The intracellular levels of cAMP are regulated by the activities of phosphodiesterases (PDE) 2 and 3, which are responsible for the hydrolysis of cyclic nucleotides and cross-talk between cAMP and cGMP pathways (64). In the simplest interpretation, elevation of amount and/or activity of these PDE would result in a decrease in cAMP levels, a situation associated generally with an increase in intact microvessel permeability to water and solutes (1,2,32,51). In several cultured endothelial models, and in the case of the porcine coronary venules, application of ADO resulted in no significant change in venular P_s despite the presence of ADO receptors, especially A_2AA and A_2AB, whose activation leads to elevation of cAMP. Since the receptors appear to be present in the venules, we hypothesize that either PDE activity differs in the venules and/or the distribution of the PDE isoforms differs between arterioles and venules. There is evidence that PDE isoforms are not evenly distributed along the vascular tree, as Sadhu and coworkers (58) demonstrated PDE2A in the endothelium of venules and capillaries, but not arterioles, for example. Whether the same is true in the coronary exchange microvascular bed remains to be determined.

The glycocalyx at the surface of vascular endothelial cells has been found to offer a significant resistance to macromolecular solute flux across the vascular barrier of coronary microvessels (27). Further, ADO has been shown to alter permeation of macromolecules into the glycocalyx, potentially altering the net permeation of the macromolecules, such as albumin across the walls of intact microvessels.
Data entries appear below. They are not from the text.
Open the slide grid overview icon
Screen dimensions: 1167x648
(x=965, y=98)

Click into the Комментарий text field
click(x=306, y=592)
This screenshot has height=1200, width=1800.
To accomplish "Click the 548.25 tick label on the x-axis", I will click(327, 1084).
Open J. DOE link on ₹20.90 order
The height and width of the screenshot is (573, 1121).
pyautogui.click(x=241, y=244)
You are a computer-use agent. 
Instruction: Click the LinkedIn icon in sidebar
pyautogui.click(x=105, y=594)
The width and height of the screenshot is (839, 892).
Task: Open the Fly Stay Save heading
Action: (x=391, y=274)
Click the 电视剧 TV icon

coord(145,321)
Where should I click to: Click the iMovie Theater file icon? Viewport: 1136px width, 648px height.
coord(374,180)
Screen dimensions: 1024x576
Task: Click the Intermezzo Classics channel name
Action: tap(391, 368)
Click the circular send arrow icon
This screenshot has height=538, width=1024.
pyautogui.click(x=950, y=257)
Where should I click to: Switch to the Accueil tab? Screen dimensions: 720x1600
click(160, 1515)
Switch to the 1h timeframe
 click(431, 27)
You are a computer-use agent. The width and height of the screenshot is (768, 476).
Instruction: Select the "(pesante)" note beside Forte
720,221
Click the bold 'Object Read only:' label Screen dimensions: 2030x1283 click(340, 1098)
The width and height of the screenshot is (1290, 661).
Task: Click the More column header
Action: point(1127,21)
Specifically, ADO suffusion decreased the ability of the glycocalyx to exclude 70-kDa FITC-dextran from an endothelial cell surface layer of capillaries of hamster cheek pouch (52). While it was shown that ADO still reduced P_s to albumin in arterioles isolated from pig hearts after enzyme treatment to remove the glycocalyx (27) it remains to be determined whether an ADO-induced decrease in the capacity of glycocalyx to exclude albumin is associated with increase in solute flux in coronary microvessels.

Physiological Significance

ADO levels in the heart increase significantly under pathophysiological conditions such as ischemia– reperfusion and inflammation, where hyperpermeability is frequently observed. Vascular hyperpermeability has been thought of as an early indicator of endothelial dysfunction. The distribution of changes in barrier function under conditions of high ADO implies a protective effect of ADO, since reducing P_s at the high pressure end of the coronary vasculature and not altering venular P_s will limit large molecule egress to the low-pressure side of the network. Therefore, the ability of ADO to induce a decrease in arteriolar P_s to albumin under conditions where ADO concentrations rise implies that ADO plays a role in improving or sustaining cardiovascular performance by limiting or slowing loss of barrier function in disease situations associated with endothelial dysfunction.

Most pharmacological studies suggest that A_2A receptor activation contributes predominantly to coronary arteriole vasodilatation. The molecular evidence for the existence of 3 receptor subtypes, A₁,A_2A, and A_2B, in coronary microvessels implies that the interaction of distinct ADO receptors or/and cellular signaling pathways following ADO binding to these receptors results in the regulation of vascular functions, including dilatation and permeability.

In summary, data from the present study indicate that ADO at physiological and pathophysiological concentrations modulates P_s of arterioles, but not venules, isolated from the hearts of sedentary pigs. The permeability responses to ADO suffusion are dose dependent and appear to be mediated by ADO A₁ and/or A₂ receptor activation. This study is the first to provide molecular evidence for the distribution of ADO receptor subtypes in porcine coronary arterioles and venules. Coexistence of ADO A₁,A_2A, and A_2B receptors in endothelial cells of coronary microvessels suggests that interaction of distinct ADO receptor subtypes contributes to change in solute permeability response to ADO.